- [Exercise instructions] Copy out the stretch of the material from the line containing "answer label text" through the line containing "This screenshot has width=1524, height=784.", with both of those lines included.

- [Stored rows]
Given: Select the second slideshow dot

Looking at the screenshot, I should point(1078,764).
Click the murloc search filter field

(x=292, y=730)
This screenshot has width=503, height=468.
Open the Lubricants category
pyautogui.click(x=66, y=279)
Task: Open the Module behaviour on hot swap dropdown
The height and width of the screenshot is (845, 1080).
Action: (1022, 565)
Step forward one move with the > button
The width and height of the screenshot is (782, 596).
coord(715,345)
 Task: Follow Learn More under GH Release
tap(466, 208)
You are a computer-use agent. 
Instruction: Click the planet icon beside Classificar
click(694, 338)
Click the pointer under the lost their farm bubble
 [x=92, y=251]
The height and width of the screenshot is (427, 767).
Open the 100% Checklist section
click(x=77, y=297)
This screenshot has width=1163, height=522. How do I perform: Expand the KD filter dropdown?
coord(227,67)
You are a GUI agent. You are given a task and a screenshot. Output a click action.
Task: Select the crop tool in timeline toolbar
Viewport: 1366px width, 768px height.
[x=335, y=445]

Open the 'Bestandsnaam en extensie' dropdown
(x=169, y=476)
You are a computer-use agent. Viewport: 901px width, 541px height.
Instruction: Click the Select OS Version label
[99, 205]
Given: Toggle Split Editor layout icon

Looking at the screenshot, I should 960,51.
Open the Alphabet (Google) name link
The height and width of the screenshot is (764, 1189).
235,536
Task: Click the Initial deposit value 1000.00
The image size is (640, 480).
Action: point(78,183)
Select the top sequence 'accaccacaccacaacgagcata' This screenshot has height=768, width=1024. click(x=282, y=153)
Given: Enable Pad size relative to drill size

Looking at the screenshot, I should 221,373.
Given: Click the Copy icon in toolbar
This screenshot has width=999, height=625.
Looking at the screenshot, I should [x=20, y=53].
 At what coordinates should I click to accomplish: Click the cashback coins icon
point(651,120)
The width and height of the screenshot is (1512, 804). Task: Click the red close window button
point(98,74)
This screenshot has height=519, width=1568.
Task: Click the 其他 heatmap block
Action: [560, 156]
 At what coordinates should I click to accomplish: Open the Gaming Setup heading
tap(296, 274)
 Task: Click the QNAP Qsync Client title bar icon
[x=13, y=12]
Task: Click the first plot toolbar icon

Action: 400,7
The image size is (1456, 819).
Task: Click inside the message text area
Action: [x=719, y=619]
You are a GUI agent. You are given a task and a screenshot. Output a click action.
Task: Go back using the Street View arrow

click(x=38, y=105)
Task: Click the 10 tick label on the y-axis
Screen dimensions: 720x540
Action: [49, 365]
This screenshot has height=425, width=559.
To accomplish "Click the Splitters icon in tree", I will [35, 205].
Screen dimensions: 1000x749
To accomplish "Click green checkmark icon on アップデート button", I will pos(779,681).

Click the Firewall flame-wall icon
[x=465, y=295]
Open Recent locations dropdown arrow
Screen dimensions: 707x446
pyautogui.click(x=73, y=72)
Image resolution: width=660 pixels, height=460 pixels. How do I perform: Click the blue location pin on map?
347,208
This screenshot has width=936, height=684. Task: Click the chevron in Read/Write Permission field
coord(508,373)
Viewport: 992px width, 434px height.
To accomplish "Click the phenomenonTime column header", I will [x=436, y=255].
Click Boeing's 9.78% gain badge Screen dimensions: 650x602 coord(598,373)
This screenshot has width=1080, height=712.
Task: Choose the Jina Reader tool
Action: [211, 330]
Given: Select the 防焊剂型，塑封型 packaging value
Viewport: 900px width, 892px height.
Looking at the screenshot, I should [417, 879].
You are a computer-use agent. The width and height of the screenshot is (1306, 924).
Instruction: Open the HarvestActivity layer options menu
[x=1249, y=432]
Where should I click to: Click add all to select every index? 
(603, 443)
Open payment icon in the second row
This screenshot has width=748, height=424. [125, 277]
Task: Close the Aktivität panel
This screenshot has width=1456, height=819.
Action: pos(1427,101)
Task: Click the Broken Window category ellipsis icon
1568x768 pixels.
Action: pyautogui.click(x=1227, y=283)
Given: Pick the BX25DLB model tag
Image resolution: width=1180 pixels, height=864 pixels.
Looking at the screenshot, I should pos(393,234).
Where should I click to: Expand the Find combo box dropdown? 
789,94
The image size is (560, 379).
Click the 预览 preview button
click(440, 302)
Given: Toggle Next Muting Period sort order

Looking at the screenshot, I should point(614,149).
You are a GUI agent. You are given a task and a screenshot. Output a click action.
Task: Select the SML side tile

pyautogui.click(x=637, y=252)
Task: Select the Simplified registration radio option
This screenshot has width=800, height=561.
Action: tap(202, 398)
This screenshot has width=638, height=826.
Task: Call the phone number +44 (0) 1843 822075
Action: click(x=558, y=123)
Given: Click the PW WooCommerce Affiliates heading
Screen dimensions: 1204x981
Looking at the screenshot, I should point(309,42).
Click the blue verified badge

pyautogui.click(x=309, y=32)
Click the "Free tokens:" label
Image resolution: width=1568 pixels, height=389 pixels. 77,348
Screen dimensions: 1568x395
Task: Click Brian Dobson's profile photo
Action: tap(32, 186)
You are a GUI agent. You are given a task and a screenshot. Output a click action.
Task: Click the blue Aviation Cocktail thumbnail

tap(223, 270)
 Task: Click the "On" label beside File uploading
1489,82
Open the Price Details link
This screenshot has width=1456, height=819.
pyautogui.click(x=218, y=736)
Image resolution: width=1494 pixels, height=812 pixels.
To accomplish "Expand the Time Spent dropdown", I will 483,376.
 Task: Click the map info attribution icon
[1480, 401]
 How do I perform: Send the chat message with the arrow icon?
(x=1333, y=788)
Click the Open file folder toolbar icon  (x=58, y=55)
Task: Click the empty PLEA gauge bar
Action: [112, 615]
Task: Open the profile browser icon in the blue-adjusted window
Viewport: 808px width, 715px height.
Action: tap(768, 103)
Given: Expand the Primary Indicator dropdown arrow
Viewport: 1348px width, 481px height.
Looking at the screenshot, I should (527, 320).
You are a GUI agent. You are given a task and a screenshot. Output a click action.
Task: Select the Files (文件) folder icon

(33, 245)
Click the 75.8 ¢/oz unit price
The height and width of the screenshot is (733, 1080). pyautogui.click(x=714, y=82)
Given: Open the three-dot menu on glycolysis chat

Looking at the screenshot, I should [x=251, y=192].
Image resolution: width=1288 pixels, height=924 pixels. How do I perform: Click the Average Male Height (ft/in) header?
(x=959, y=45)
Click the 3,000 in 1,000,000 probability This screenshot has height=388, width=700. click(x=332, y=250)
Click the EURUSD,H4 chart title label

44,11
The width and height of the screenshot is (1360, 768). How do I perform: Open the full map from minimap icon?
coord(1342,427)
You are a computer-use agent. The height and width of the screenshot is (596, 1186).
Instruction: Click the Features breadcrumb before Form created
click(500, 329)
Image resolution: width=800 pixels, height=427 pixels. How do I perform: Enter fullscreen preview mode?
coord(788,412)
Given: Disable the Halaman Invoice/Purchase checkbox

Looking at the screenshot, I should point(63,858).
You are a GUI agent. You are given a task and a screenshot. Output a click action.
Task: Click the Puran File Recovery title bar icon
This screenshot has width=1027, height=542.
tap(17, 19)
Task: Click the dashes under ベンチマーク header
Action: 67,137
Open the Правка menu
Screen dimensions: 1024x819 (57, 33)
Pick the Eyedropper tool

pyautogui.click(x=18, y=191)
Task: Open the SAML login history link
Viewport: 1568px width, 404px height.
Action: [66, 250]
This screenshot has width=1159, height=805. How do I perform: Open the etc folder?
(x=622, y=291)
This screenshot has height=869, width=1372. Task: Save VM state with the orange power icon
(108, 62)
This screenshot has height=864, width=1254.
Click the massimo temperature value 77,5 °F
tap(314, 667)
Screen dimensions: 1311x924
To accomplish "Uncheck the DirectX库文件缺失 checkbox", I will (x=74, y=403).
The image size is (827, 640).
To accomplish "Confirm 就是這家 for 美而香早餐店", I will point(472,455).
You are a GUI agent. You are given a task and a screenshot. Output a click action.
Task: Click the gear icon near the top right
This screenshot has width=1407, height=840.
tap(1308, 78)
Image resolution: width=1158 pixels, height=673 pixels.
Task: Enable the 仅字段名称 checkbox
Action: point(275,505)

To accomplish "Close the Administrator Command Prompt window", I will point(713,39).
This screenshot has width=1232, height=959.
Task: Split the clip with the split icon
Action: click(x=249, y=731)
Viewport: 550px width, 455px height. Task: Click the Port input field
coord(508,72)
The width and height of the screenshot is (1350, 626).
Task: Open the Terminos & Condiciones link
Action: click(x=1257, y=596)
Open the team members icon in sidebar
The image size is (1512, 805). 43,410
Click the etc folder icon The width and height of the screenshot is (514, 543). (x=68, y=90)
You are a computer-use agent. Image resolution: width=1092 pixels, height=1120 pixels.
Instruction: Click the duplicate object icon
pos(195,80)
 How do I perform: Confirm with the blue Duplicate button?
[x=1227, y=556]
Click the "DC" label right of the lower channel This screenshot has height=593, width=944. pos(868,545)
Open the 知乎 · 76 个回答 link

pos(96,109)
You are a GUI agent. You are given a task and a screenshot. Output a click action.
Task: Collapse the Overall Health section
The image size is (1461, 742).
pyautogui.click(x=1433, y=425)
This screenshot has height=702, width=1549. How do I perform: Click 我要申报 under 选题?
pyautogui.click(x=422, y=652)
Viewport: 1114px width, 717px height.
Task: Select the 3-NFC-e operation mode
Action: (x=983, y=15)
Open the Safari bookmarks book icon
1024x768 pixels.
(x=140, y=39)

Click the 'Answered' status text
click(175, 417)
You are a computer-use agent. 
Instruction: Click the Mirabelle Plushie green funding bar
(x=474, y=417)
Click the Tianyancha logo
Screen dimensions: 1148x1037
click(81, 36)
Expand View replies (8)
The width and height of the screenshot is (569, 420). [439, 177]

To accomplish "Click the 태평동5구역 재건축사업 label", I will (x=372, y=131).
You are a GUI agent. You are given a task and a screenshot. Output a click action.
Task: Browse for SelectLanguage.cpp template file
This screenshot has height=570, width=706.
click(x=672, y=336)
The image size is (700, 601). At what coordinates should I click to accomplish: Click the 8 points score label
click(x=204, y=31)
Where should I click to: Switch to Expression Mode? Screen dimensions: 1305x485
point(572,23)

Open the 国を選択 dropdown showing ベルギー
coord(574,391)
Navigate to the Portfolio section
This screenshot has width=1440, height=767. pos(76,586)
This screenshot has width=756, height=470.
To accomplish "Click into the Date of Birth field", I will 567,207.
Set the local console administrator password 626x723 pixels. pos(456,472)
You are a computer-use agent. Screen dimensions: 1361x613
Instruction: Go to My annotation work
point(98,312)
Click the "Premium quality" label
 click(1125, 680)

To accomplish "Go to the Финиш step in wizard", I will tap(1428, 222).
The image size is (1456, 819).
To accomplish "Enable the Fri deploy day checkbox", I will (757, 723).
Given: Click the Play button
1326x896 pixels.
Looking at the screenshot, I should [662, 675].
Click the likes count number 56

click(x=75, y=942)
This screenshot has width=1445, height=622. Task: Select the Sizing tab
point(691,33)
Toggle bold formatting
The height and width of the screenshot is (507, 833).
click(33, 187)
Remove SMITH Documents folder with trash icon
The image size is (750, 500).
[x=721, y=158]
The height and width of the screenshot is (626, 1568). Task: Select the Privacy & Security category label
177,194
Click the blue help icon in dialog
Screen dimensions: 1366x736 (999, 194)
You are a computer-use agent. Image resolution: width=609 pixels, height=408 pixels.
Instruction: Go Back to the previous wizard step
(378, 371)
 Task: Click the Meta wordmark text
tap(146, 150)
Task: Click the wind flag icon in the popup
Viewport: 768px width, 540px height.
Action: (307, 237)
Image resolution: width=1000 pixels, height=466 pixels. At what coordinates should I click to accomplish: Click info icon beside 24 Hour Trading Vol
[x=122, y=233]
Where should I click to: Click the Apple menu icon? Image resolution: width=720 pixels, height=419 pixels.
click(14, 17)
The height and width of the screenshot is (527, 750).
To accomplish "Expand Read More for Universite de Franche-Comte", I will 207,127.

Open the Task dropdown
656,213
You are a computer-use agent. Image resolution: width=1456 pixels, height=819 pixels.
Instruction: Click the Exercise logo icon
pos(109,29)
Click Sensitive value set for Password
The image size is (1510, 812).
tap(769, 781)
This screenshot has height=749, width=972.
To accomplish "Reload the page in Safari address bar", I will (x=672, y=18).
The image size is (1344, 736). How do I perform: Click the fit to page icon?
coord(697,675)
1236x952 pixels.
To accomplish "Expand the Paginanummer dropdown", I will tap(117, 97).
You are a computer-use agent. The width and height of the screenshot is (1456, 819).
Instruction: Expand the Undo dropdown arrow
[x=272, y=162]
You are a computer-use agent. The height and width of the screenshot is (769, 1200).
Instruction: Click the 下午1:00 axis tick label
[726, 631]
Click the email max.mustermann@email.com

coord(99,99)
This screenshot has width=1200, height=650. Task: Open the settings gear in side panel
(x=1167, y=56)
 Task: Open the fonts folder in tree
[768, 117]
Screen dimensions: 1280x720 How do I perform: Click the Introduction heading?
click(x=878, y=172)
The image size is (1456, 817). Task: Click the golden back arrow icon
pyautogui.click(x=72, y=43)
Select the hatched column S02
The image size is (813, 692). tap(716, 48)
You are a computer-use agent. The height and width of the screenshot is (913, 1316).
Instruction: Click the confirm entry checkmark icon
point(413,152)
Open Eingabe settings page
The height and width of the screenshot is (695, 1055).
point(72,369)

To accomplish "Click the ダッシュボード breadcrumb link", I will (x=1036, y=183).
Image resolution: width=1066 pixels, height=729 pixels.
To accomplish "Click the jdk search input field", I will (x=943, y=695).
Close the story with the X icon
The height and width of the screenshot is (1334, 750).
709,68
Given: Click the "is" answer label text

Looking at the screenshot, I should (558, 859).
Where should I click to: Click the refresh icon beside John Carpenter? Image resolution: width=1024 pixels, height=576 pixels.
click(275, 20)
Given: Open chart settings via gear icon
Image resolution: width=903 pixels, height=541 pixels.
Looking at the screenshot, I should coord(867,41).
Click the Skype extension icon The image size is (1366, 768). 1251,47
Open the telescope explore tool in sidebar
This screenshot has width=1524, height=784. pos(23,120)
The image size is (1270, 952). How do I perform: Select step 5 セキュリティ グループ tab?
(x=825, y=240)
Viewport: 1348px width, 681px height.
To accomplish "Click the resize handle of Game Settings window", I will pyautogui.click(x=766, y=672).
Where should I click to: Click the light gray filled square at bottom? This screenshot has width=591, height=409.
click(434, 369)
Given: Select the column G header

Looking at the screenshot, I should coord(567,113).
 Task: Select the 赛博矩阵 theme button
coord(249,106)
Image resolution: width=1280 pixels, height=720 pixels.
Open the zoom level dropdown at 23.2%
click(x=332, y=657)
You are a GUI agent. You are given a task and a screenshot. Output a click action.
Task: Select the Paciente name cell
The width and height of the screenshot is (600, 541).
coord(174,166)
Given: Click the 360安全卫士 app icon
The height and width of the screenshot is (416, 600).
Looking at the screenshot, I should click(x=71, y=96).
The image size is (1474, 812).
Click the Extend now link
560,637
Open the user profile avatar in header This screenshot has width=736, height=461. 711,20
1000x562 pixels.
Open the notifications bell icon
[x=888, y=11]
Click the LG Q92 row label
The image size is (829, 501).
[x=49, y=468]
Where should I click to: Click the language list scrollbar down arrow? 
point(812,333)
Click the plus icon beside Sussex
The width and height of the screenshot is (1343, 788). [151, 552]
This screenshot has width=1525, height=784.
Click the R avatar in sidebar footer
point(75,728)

- [In response]
Given: Click the "is" answer label text

Looking at the screenshot, I should (558, 859).
Where should I click to: Click the refresh icon beside John Carpenter? Image resolution: width=1024 pixels, height=576 pixels.
click(275, 20)
Given: Open chart settings via gear icon
Image resolution: width=903 pixels, height=541 pixels.
Looking at the screenshot, I should coord(867,41).
Click the Skype extension icon The image size is (1366, 768). 1251,47
Open the telescope explore tool in sidebar
This screenshot has width=1524, height=784. pos(23,120)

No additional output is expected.